Pasaje mostrado:
——————

La presente obra quiere ser un toque de atención para que nos demos cuenta de por dónde empieza a resolverse un problema que, de no atajarse, acabará con todo y con todos. El problema comienza, y también se resuelve, en nuestro interior; nada ni nadie fuera de nosotros mismos ganará ese espacio de libertad que necesitamos para sobrevivir como personas conscientes, dueñas de nuestro destino y dispuestas a luchar por cambiar todo aquello que sea necesario. Y sí, lo primero que necesitamos es disciplina y espíritu de sacrificio porque nada de lo que voy a decir es fácil y cómodo. Todo cuesta, el error es frecuente y los descalabros también, pero en el oficio de gobernarnos con inteligencia, prontitud y orden todo esfuerzo merece la pena. «Capitán de mi alma, señor de mi destino».

Y bien, entonces, ¿qué me propongo? Compartir la experiencia acumulada sobre el liderazgo (me gusta mucho más en román paladín el término arte de mandar bien) a lo largo de 44 años en los que he ido alternando obediencia y mando, desde mi ingreso en el Ejército de Tierra como soldado voluntario «sin derecho a premio», en todos los empleos de teniente a teniente general y en los dieciocho destinos distintos que he tenido, así como en las actividades deportivas, de aventura y de exploración que también he tenido la oportunidad de vivir.

Una precisión inicial: mandar, liderar y dirigir no son sinónimos. Mandar y dirigir son actos que materializan en diferente grado el poder que la organización nos da, entendiendo por poder la facultad que tiene una organización para conferir a un individuo la capacidad legal para dar órdenes y hacerse obedecer por aquellos que se colocan bajo su potestad. Es evidente que se puede mandar mal y dirigir mal, puesto que lo que hago solo describe lo que se me da potestad para hacer, y esa acción puede ser intrínsecamente errónea, perversa o estúpida.

El arte de mandar bien y liderar sí son sinónimos, uno es puro castellano y el otro un anglicismo importado al que le hemos cortado un traje para que nos encaje en un concepto que combina ciencia y arte, intuición y práctica. De hecho, la multitud de conceptos modernos sobre liderazgo se asemejan a ese árbol de Navidad al que todo el mundo quiere darle un toque personal y original consiguiendo que al final lo que no se vea sea el árbol mismo.

Decía el general Stanley A. McChrystal en su libro de 2018 Leaders: Myth and Reality que hay más de 562 definiciones de liderazgo. Si es así, es evidente que para ellos debe de ser un arcano de casi imposible comprensión. Y es que es muy difícil ser original en un tema como este en el que desde los albores del pensamiento se vienen definiendo las virtudes, los valores, los rasgos y el comportamiento de los líderes.

——————

Datos mostrados:
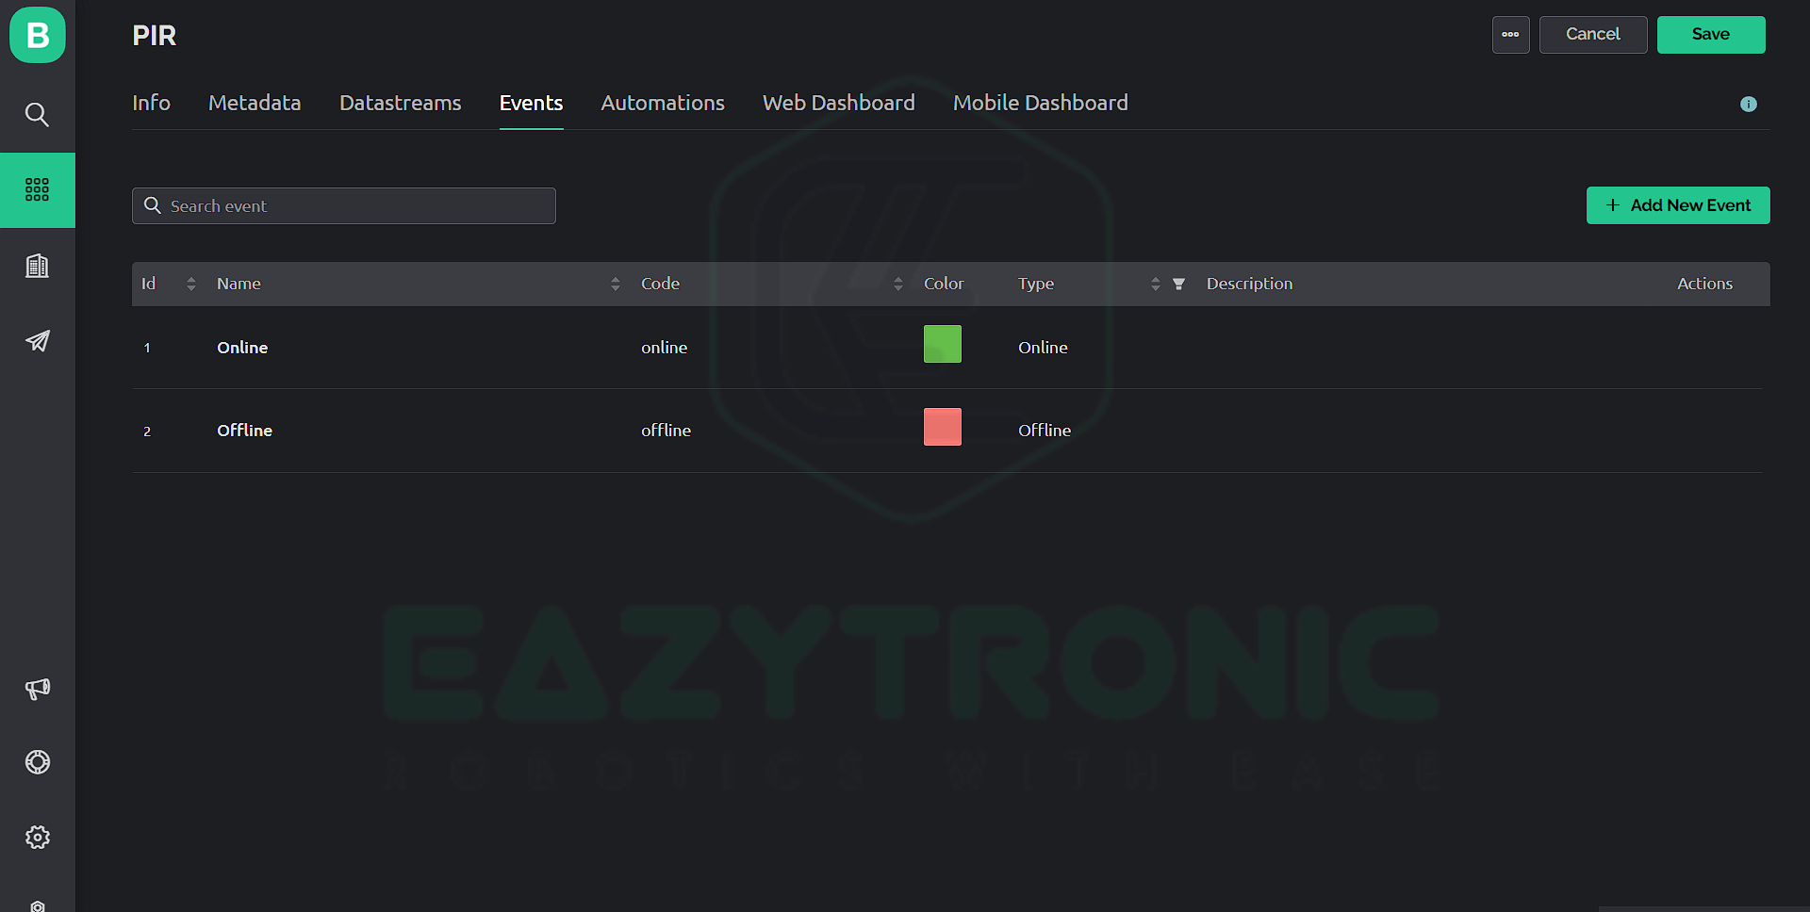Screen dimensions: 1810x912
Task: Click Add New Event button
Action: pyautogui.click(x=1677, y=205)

——————

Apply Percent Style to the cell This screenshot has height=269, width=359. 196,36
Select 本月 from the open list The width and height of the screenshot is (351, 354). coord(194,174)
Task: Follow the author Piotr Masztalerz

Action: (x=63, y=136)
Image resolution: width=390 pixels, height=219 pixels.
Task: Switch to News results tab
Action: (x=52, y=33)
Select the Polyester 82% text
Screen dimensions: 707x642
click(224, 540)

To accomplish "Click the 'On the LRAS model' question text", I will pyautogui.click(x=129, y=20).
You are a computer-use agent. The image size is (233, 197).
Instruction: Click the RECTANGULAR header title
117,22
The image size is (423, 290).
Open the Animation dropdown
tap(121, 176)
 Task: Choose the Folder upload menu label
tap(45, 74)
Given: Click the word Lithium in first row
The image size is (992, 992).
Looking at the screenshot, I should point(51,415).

——————

Ejercicio propuesto A: Según el pasaje sobre el liderazgo, ¿cuántas definiciones de liderazgo existen de acuerdo con el general Stanley A. McChrystal?
Ejercicio propuesto B: Transcribe del pasaje sobre el liderazgo el fragmento que empieza con las palabras "El arte de mandar" y termina con "el árbol mismo.".
Ejercicio propuesto C: Prolonga el pasaje sobre el liderazgo a partir de su última oración.
El listado no guarda relación con el pasaje sobre el liderazgo.

Respuesta A: Más de 562.

Respuesta B:
El arte de mandar bien y liderar sí son sinónimos, uno es puro castellano y el otro un anglicismo importado al que le hemos cortado un traje para que nos encaje en un concepto que combina ciencia y arte, intuición y práctica. De hecho, la multitud de conceptos modernos sobre liderazgo se asemejan a ese árbol de Navidad al que todo el mundo quiere darle un toque personal y original consiguiendo que al final lo que no se vea sea el árbol mismo.

Respuesta C:
Dicho todo esto, es hora de reivindicar el término Mando –sí, con mayúscula– y la acción de mandar que nada tienen de autoritario ni compulsivo y que sigue siendo imprescindible en nuestro modelo de sociedad, en la que los mejor preparados para desarrollar una actividad dictan normas lógicas, coherentes y proporcionadas para que otros de diferente capacidad las ejecuten. Si además el Mando se rodea de los atributos que lo llevan de la técnica de la dirección al arte de la persuasión constructiva, entonces estamos en la situación ideal en la que todos hacen y quieren hacer aquello para lo que están mejor preparados, disfrutan con lo que hacen y se sienten partícipes de los resultados, siempre y cuando el ethos y la moral vayan de la mano en la búsqueda de objetivos intrínsecamente buenos (disfrutar haciendo o logrando algo dañino o malévolo es un comportamiento patológico que no contemplo).

Qué no es este libro

No es un manual de autoayuda, no es ni pretende ser un espejo de príncipes y, por supuesto, no es un juego floral de autobombo del que espero obtener la admiración del lector.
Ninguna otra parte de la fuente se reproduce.